Read-only file list scoped to a single completed run's output directory.

  • Columns: filename, type, size
  • Download button per file — links must be direct (not proxied through the frontend server; direct S3 presigned URLs or DRS access URLs)
  • No delete, rename, or move
  • Large file warning: if a file is >1 GB, add a note near the download button

Acceptance: A user opens the output browser for a completed run, sees the result files, and successfully downloads one.


Full Roundtrip Summary

Cohort Builder
    └── [Export to Samplesheet]


    Samplesheet Editor
    ┌────────────────────────────────────────────────┐
    │  sample  │  fastq_1      │  fastq_2      │ ... │
    │  SRR001  │  s3://…/r1.fq │  s3://…/r2.fq │     │  ← platform filled
    │  SRR002  │  s3://…/r1.fq │  s3://…/r2.fq │     │
    │  upload1 │  [file picker]│               │     │  ← user fills
    └────────────────────────────────────────────────┘
    + user adds strandedness column, fills values
    + user adds cohort_arm column, assigns groups

    [Save & Run] — pipeline selected


    Run List: Queued → Running → Complete


    Output Browser — download results

Risks & Mitigations

API contracts not finalised before frontend build starts The editor and run submission both depend on backend endpoints that are not yet fully defined (C-1 through C-5 above). If frontend build starts before these are agreed, rework is likely. Mitigation: define contracts in week 1 using shared API spec docs. Frontend builds against mocks in parallel.

File paths wrong in the samplesheet If a storage path is malformed or points to a file the user doesn't have access to, the pipeline fails. The file picker (FE-02-B) is the primary mitigation — it inserts correct paths directly from the registry, so the user rarely has to type one manually. The run detail view (FE-04-B) surfaces the error clearly. Post-MVP: pre-flight path validation before submission.

User-uploaded file metadata is incomplete or absent If a user uploads a file without annotating it, the file picker panel will show it with empty metadata fields. The "Insert row" feature will pre-fill only what's available; the rest stays blank for the user to complete. The UI must make this obvious — blank metadata cells in the picker should be visually distinct from populated ones, so the user knows what they still need to fill in the samplesheet. This is a data quality problem, not a UI bug, but the UI should not silently insert empty values without the user noticing.

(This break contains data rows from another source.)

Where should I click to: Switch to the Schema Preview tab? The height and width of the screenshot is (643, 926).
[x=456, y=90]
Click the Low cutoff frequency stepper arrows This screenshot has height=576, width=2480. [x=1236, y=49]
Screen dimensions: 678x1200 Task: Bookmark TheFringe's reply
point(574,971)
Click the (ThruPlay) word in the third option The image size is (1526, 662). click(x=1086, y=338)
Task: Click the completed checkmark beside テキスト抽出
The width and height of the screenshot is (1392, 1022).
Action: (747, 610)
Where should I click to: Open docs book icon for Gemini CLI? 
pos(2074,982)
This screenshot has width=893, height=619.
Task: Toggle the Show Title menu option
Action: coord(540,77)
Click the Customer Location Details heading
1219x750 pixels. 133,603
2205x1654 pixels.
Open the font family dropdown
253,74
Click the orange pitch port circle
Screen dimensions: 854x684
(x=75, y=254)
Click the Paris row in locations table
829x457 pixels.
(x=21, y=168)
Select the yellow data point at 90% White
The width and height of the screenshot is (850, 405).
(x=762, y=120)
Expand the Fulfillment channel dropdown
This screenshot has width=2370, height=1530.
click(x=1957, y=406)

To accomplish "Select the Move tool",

Samplesheet columns don't match what the pipeline expects Different pipelines require different column names. For MVP, the pipeline fails and the error is surfaced in the run detail view. Post-MVP: validate samplesheet columns against the pipeline schema before submission.

Editor performance with large cohorts 500+ row samplesheets are realistic. A naive HTML table will freeze the browser. AG Grid with virtual scrolling handles this. Performance test with 500 rows before any release.

Cohort has samples with no ingested files A cohort built from MDI search may contain accessions not yet downloaded. The export will have empty file paths for those rows. Mitigation: the editor clearly marks incomplete rows and explains why. The user can still proceed with the complete rows, or trigger ingestion first (separate flow, separate epic).

Editor state lost on refresh before saving Mitigated by auto-saving a draft to browser local storage every 30 seconds, with a restore prompt on return. Explicit Save still required for permanent persistence.